Successions cannot continue long. They are intended to be short-lived. Our law emphatically limited their duration to one year, and if necessity demanded their prolongation, required the executor or administrator to obtain special permission from the court to continue his functions another year. They now continue in office until the estate is finally wound up. And it would avoid infinite confusion and great ultimate loss, if the probate courts would uniformly enforce the requirements for early settlement, although their enforcement would sometimes occasion present and immediate losses.
And if they are not perpetual, our law would be singularly defective if it did not determine when they do end. Their termination is fixed at the time when, all the debts appearing to be settled by a final account of their representative, the heirs are put in possession of the hereditary effects by a judgment of court, or when, the debts not being all paid, and the final account of the representative of his gestión being homologated, the heirs, nemine obstante, are put in possession by a judgment. In that case, provision is made for the compulsory payment of the unsatisfied debts, for which each heir is bound for his virile share.
In this case, the unpaid debts, with their attendant mortgages, were expressly assumed by the purchaser of the common propeity, each heir, relieving himself to the extent of his share, of that virile contribution, the liability for which attached the moment he was put in possession.

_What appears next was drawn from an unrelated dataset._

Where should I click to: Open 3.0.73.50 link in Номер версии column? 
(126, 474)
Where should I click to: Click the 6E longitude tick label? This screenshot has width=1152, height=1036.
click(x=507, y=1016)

The succession ceased when the judgment putting the heirs in possession was executed, and the property thenceforth became their common property as owners, and passed to their vendee, subject to whatever rights creditors of each individual heir had acquired.
*512It is supposed, we infer from the tenour of the argument, that the nullity of the decree of sale made by the Second Court strikes the actual sale made by the heirs with an incurable infirmity. It is not so. The heirs were all majors. Irrespective of any judgment, they united in a sale of the property which they owned. They had a perfect, legal right to sell, and they did sell, but that sale did not destroy or affect tho mortgages a’ready existing against each of them. The creditor, with the lien resulting from recording his judgment, has the same recourse that he has against any other judgment debtor, who has made a voluntary sale of the property affected by such mortgage. Therefore,
It is ordered that the judgment of the lower court is avoided and reversed, and that the rule of the heirs and the purchaser is dismissed at their costs, and that the opponent have and recover of them the costs' of this appeal.